Born in Burma in 1930 where his father worked as a senior civil servant in Rangoon, Pat Sheehy’s early life was peripatetic to the extreme, spent shuffling between Burma, England and India, school in Australia and finally Ampleforth. Offered a Wartime Commission by the Irish Guards in 1948, he joined the Brigade Squad in early 1949 and after Eaton Hall was posted to the 1st Battalion in Chelsea Barracks.

Classified as ‘scruffy’ by the Adjutant, Pat was hidden from view either on Tower Guard or the Bank Piquet. Apart from the distraction of a dock strike, soldiering in London held few challenges, so on completion of his service he jumped at the chance to join British American Tobacco (BAT) and a life of working abroad.

For the next ten years he was in his element, with postings to Denmark, Nigeria, the Gold Coast, Ethiopia, and the West Indies. With his energy, affability, intelligence and shrewd business judgment, he became BAT’s worldwide trouble-shooter and then took over their North American operations before becoming chairman of BAT Industries as the group was known in 1982.

An opportunistic bid by the Hoylake consortium orchestrated by three financiers, Sir Jimmy Goldsmith, Jacob Rothschild and Kerry Packer, led to an epic City takeover battle during which Pat robustly defended the group by divesting its non-core businesses and consolidating its move into financial services.
The fall of the Berlin Wall in 1989 and the breakup of the USSR provided new markets for BAT and with his customary energy and zest for a deal, Pat led the charge in as faraway places as Siberia. In the first 10 years of his chairmanship, the market capital of BAT increased from £2bn to £12bn, a remarkable achievement by any yardstick.

Knighted for his services to British industry in 1991, the following year he was asked by Ken Clarke to chair an inquiry into the responsibilities and rewards of the police in the UK. Conducted with his usual rigour, the Sheehy Report attracted considerable opposition from vested interests and an irksome change of Home Secretaries watered down the implementation of his far-reaching proposals.

After retiring from BAT, Pat remained much in demand by the business world and become a non-executive director of BP, Celtic FC, Cluff Mining and several other companies. Algy Cluff also invited him on the board of the Spectator Magazine which he enormously enjoyed.

A keen sportsman, he skied and played golf well into his seventies and was also a passionate supporter of the arts. In 2017 he completed his autobiography, Never A Dull Moment, which was published by another Mick, Anthony Weldon. The title was characteristically appropriate as Weldon discovered when Pat rang him every week to check the sales figures!
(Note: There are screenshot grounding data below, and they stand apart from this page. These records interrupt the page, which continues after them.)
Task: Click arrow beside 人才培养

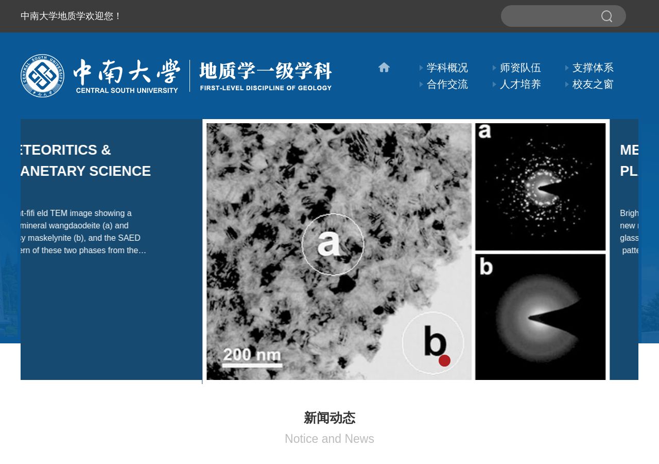Action: pos(494,84)
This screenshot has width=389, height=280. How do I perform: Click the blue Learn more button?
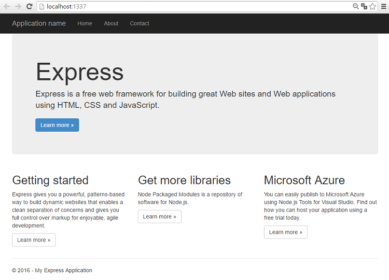(57, 125)
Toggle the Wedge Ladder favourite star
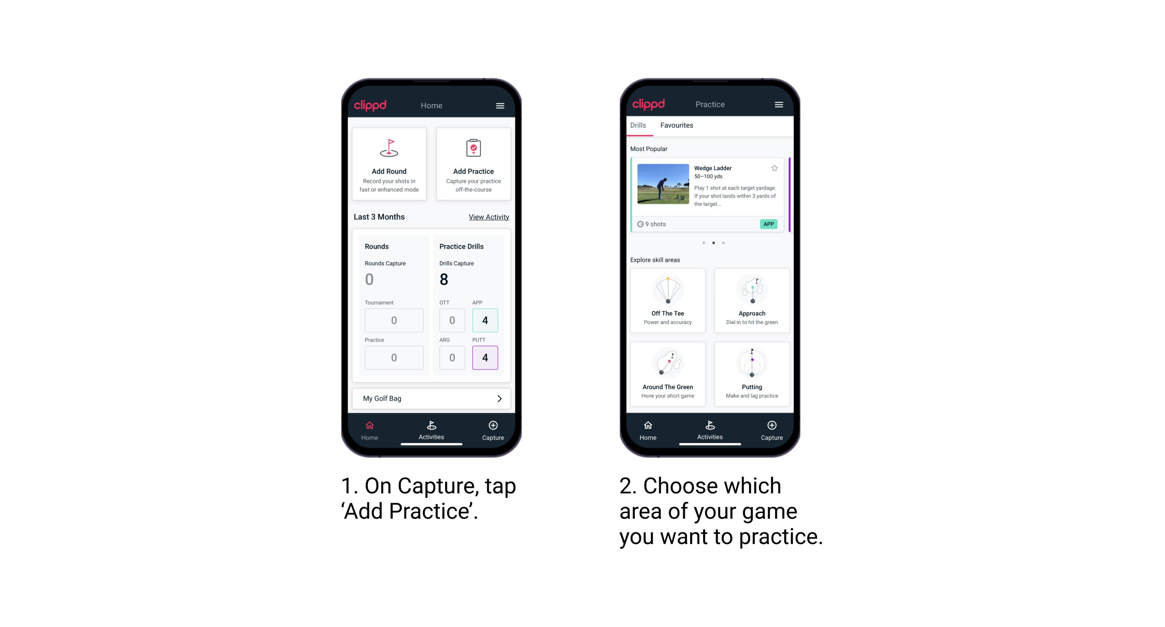The height and width of the screenshot is (627, 1165). pyautogui.click(x=774, y=168)
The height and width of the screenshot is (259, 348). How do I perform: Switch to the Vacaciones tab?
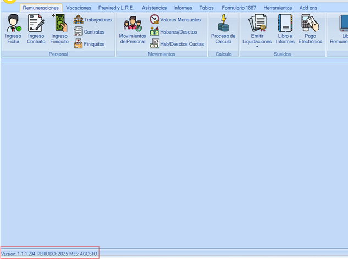click(x=79, y=8)
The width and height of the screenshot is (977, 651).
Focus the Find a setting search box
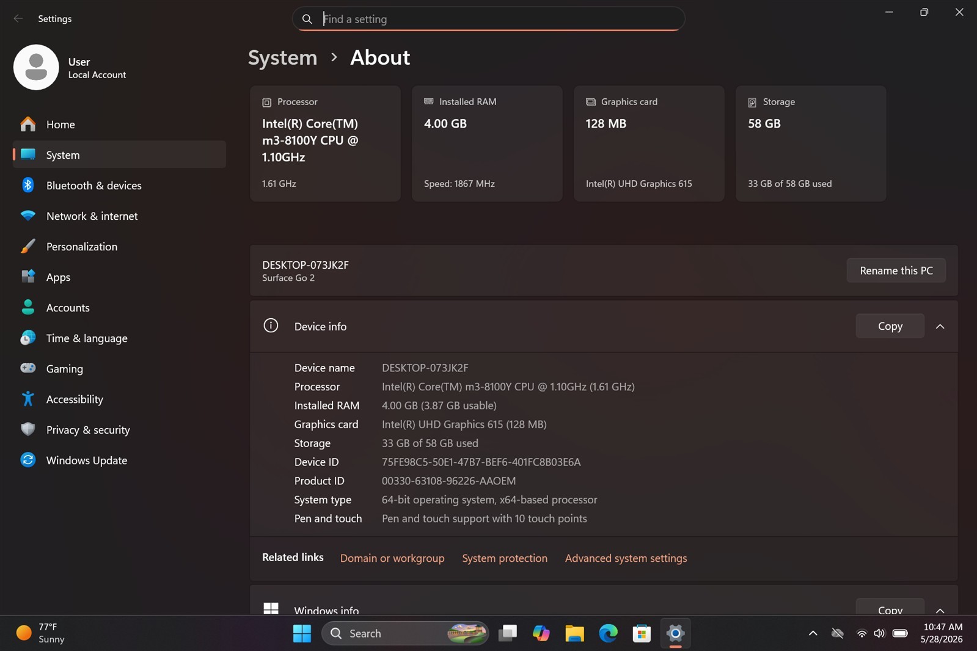click(489, 19)
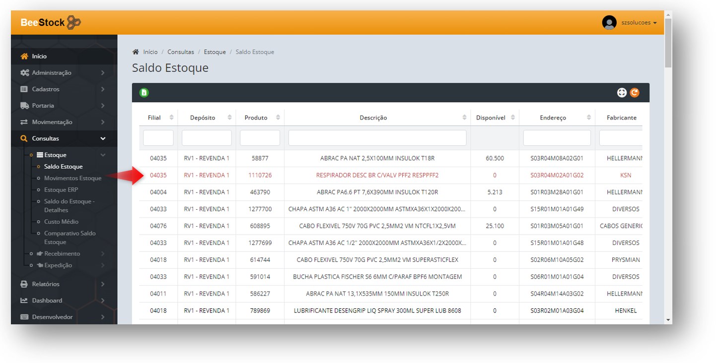
Task: Click the fullscreen expand icon in table header
Action: click(622, 93)
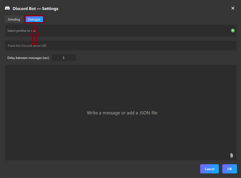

Throughout his life, Pat was immensely proud of his service with the Irish Guards and the first to acknowledge that his service with the regiment held him in good stead throughout his long and eventful life. As he put it, ‘having fun as well as working hard is all important’. Few Guardsmen would disagree with this sentiment.

He is survived by his wife Jill and their two children.